My goal was to build a resilient Rancher environment that is self-healing.
- Rancher Server: Single server with a backup AMI I can use to replace it if needed. Database is on RDS with multi-zone replication. (Tried Full HA but it would not remain stable. Had certificate issues. etc.) See This page for Diagram
- AMI for my base image: This images has my preferred version of docker, my registry certificate, the gluster driver, AWS cli tools.
- Launch Configurations (2): one for my log server cluster and one for what I am calling my Rancher Pool. (This is where the majority of my containers live.) These are configured to mount the gluster volume, change the ssh port to 2222, and install the rancher agent with the correct label for each group.
- AutoScaling Groups (2): one for my Graylog server cluster and one for the RancherPool. My RancherPool ASG starts with 3 and scales to 5 according the CPU load. The LogServer one is set to stay at 3.
On the Rancher Side, I have my application stacks which are configured to run on the appropriate hosts.
- ELK stack: (es, kibana, logstash,kibana) all configured to run on my LogServer hosts.

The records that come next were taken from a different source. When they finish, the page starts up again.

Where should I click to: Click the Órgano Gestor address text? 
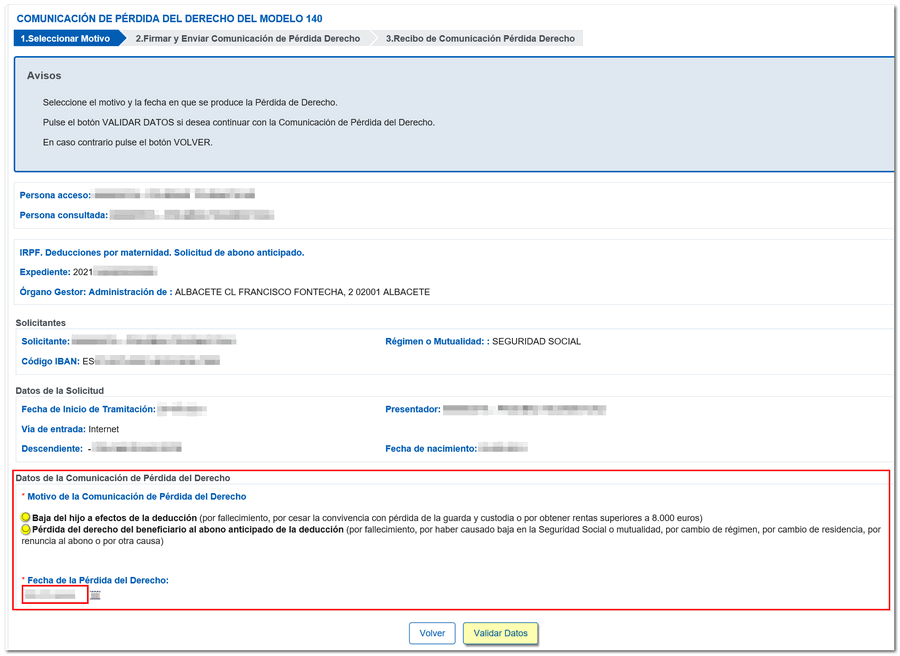[302, 292]
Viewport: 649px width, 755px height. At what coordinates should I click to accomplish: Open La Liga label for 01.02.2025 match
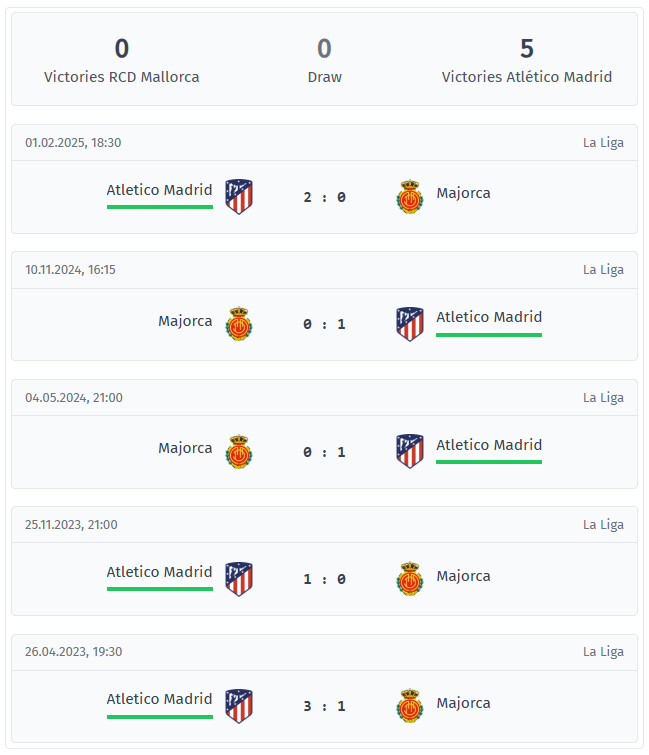pyautogui.click(x=603, y=143)
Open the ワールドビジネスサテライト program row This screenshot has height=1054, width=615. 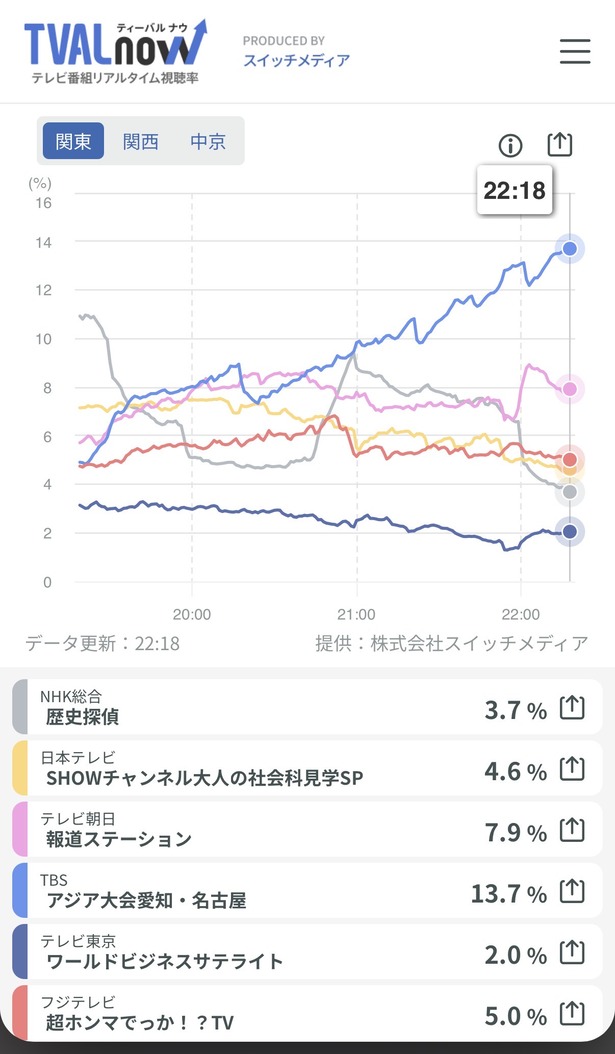[x=307, y=952]
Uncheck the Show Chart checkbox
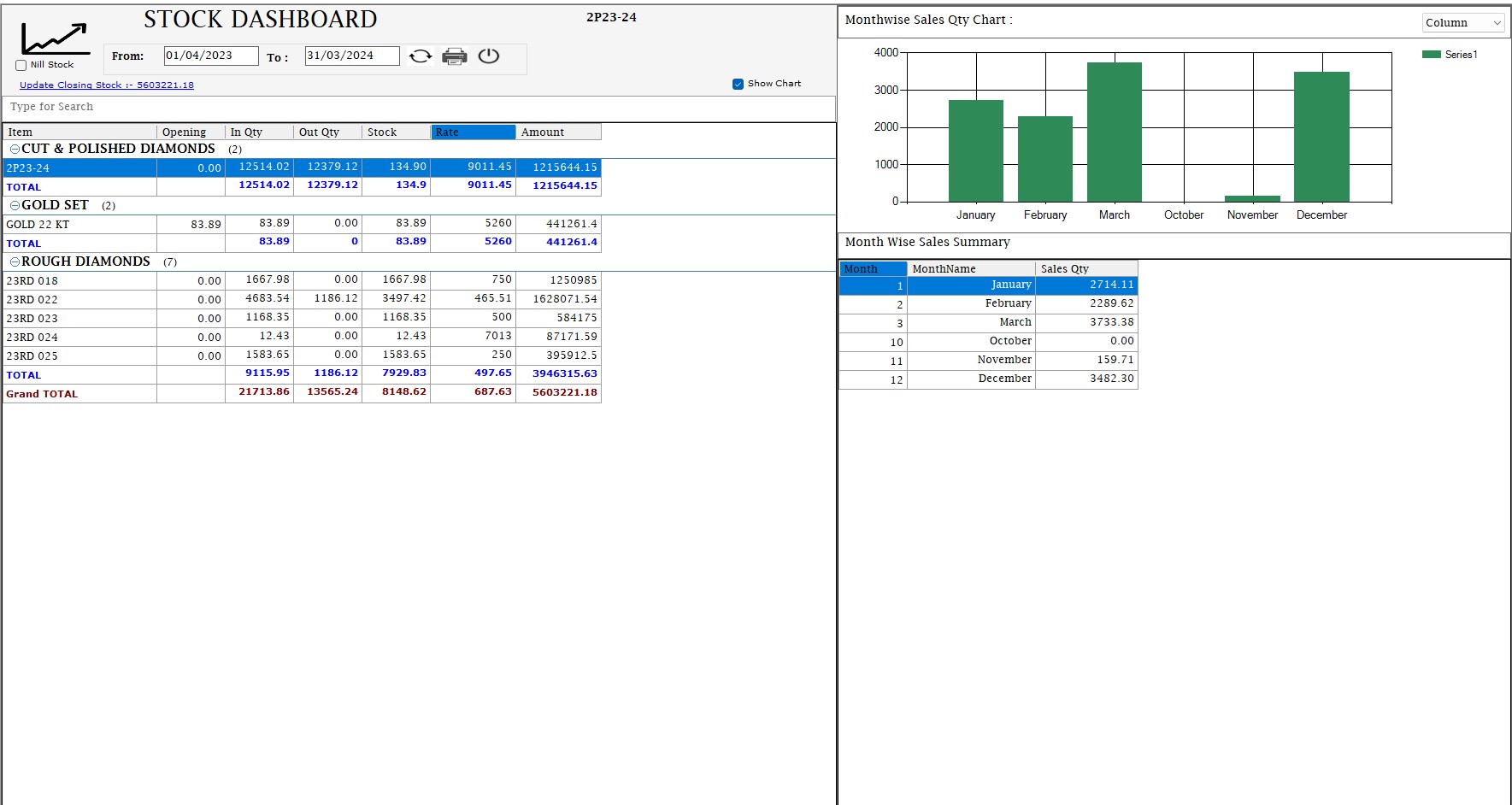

- Jobber: which runs on one my Gluster Servers. (This backs up my gluster volume to S3 every hour) Link to Jobber project on GitHub.
- Registry: (from catalog, but customized) runs on the RancerPool instances and stores its data to the Gluster volume
- A load balancer: I am using the Advanced routing options, so that I can route based on DNS names.
- Route53: This provides me with DNS Names for any container that exposes a port. I set up a Route53 zone just for rancher. I can then use CNames in my production zone to make the urls nice and simple.
- Logspout: to gather the logs and send them to Logstash. (runs on all hosts)
- Prometheus: Produces some pretty graphs. (Runs on any/all instances.)